Through work as Chairman of START International (Washington) and with the International Council of Science he has been involved in building research capacity internationally. He has contributed to over 150 scientific journal papers primarily on aspects of the global carbon budget. In 2004 he left CSIRO to run his own consultancy company. He is currently Interim Director, Monash Sustainability Institute, Monash University, and contracts to both private and public sector organisations.
Dr Pearman was the main thrust behind the establishment of the Australian Baseline Monitoring Station in Tasmania, which is now recognised as the premier observatory of this kind in the world. In the mid-1980's, with the development of understanding concerning likely planetary warming, Dr Pearman became involved in the communication of this work to the wider scientific and lay community, gaining widespread Australian media attention to the greenhouse effect in 1986.
He played a lead role in building up climate modelling and atmospheric chemistry research at the CSIRO Division of Atmospheric Research. He also initiated the science-focussed conference Greenhouse 87, the community-focussed Greenhouse 88, and Greenhouse 94, a conference that brought together an even wider range of experts. He continues to conduct influential briefings for the media, governments at all levels, Ministers and departmental staff, and peak bodies of industry, and engineering and environmental groups.
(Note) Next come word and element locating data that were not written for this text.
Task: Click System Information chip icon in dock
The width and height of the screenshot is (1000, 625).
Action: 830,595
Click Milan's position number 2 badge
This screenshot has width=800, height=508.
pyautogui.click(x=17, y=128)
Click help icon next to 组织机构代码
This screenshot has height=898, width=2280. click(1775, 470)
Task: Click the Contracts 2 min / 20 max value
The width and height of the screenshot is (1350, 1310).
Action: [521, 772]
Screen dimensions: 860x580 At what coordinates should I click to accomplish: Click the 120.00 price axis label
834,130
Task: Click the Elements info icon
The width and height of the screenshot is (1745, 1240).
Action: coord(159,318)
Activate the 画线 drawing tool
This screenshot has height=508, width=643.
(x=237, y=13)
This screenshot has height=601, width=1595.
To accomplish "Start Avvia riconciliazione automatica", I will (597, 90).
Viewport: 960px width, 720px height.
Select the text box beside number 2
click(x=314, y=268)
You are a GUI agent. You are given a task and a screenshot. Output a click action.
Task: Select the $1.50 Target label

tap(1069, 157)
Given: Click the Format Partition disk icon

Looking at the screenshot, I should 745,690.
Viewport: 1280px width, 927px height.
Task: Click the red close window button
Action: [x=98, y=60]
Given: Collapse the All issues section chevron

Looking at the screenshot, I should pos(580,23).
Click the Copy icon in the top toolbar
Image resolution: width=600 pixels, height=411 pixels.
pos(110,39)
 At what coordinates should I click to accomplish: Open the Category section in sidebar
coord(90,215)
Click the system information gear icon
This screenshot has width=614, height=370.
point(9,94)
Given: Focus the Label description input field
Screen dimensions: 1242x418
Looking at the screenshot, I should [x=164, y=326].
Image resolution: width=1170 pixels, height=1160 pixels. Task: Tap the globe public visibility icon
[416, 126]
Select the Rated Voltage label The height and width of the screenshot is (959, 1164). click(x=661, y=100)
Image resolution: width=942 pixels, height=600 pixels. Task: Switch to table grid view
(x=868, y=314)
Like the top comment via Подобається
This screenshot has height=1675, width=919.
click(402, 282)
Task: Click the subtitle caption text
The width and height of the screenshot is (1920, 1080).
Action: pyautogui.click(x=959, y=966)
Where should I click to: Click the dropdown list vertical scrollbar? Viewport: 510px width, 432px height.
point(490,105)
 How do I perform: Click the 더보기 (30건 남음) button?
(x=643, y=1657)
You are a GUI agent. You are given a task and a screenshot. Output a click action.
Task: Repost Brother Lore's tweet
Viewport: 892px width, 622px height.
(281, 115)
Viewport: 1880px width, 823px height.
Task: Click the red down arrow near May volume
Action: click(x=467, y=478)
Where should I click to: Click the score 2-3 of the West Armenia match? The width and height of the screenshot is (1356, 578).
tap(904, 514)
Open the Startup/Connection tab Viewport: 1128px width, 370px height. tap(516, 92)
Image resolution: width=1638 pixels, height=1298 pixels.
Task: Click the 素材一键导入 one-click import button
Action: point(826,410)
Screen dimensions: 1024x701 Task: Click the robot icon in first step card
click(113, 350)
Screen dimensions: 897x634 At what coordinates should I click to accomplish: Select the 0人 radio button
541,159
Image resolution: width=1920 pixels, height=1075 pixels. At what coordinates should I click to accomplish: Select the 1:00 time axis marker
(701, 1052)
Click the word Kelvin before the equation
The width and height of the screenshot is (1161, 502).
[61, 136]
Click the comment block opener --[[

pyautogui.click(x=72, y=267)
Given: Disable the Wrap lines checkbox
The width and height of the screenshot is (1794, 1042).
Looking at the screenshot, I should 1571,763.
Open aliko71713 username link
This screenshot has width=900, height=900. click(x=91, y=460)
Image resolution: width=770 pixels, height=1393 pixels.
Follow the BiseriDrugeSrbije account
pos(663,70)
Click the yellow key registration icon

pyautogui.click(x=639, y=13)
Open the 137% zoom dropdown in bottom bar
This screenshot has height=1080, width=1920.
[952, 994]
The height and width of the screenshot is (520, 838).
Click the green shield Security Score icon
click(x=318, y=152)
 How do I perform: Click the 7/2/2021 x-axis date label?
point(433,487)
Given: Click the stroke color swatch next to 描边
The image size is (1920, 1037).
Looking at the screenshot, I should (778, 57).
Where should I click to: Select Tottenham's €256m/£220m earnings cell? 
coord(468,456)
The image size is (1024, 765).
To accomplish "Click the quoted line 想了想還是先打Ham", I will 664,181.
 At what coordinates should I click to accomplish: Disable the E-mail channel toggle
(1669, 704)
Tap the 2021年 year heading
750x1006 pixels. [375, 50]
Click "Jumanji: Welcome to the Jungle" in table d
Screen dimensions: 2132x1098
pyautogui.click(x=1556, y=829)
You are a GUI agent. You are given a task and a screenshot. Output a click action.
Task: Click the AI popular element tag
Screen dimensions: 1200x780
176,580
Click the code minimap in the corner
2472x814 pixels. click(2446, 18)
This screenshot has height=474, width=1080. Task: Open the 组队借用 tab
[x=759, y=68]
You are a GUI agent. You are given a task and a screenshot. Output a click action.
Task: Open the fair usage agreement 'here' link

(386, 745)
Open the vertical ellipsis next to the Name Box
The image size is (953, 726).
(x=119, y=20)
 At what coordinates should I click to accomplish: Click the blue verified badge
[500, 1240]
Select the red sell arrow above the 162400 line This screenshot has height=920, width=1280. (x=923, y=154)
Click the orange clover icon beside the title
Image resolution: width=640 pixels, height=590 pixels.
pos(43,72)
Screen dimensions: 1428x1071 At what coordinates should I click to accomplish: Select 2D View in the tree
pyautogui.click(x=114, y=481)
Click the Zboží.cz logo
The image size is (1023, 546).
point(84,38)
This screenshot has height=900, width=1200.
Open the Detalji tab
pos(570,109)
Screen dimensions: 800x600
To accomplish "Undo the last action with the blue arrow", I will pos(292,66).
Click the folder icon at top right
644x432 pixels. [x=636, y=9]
Dr Pearman was elected to Fellowship of the Australian Academy of Science (1988), the Royal Society of Victoria (1997) and the Australian Academy of Technological Sciences and Engineering (2005). He was awarded the CSIRO Medal (1988), a United Nation’s Environment Program Global 500 Award (1989), Australian Medal of the Order of Australia (1999) and a Federation Medal (2003).
Dr Pearman consults and speaks widely to audiences of all kinds on in his areas of expertise:
• Energy futures
• Sustainability and sustainability science;
• Scientific capacity building;
• Public communication of science
• The role of science in modern societies.